[Records for the exercise start]
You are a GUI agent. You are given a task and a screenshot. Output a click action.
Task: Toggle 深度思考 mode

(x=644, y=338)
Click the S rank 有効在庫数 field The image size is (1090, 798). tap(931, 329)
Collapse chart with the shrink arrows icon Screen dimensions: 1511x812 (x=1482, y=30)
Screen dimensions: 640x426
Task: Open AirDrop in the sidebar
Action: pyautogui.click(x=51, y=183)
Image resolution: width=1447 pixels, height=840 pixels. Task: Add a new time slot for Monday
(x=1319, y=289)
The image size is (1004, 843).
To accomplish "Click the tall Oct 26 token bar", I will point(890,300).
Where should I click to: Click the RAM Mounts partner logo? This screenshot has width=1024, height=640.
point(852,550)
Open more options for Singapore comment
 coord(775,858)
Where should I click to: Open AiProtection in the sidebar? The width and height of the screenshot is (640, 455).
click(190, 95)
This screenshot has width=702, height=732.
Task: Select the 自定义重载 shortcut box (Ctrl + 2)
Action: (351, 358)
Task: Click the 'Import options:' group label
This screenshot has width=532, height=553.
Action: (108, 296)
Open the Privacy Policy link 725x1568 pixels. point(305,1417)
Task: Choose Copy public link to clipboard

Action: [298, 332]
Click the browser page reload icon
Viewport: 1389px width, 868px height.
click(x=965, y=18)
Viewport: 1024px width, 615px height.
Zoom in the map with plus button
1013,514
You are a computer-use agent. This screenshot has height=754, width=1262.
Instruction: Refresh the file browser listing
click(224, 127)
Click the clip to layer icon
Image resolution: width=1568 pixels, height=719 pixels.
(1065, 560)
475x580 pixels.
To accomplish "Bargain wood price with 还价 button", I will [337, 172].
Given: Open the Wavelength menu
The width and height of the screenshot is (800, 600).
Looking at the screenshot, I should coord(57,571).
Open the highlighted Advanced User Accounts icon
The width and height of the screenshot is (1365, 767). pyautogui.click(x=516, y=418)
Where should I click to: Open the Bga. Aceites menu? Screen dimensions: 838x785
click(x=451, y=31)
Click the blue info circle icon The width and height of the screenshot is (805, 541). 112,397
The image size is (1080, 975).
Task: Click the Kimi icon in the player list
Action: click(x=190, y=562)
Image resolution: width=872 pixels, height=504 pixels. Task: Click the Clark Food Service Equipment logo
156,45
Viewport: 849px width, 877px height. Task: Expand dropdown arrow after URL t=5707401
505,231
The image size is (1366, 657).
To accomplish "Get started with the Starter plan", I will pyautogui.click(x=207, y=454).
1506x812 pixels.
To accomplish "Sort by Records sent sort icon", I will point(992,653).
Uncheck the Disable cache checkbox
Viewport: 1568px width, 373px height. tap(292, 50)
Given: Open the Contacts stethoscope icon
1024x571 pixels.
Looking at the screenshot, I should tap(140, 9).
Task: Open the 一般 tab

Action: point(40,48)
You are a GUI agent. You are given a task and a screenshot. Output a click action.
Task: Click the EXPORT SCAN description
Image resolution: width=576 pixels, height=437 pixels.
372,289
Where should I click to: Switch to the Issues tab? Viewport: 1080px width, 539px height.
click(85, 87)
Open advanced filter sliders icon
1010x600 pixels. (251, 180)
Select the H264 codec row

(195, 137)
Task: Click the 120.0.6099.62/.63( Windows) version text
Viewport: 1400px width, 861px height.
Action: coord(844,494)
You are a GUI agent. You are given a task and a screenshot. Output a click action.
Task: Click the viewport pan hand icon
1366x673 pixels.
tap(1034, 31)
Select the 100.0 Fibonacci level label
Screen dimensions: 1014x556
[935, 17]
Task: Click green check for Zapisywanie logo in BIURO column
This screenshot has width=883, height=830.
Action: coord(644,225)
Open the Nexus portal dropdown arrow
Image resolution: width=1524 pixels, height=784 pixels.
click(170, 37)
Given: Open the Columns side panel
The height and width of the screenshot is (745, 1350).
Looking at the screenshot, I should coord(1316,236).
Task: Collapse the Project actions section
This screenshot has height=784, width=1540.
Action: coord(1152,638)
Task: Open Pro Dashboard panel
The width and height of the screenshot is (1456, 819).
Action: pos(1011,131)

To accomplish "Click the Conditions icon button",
[Records for the exercise end]
> The problem
Turn the stretch from the line containing "Task: Open Pro Dashboard panel" through the end of the records into a Markdown table with the columns Row and Text, one numbered row per line, skipping blank lines.

> Solution
| Row | Text |
|---|---|
| 1 | Task: Open Pro Dashboard panel |
| 2 | The width and height of the screenshot is (1456, 819). |
| 3 | Action: pos(1011,131) |
| 4 | To accomplish "Click the Conditions icon button", |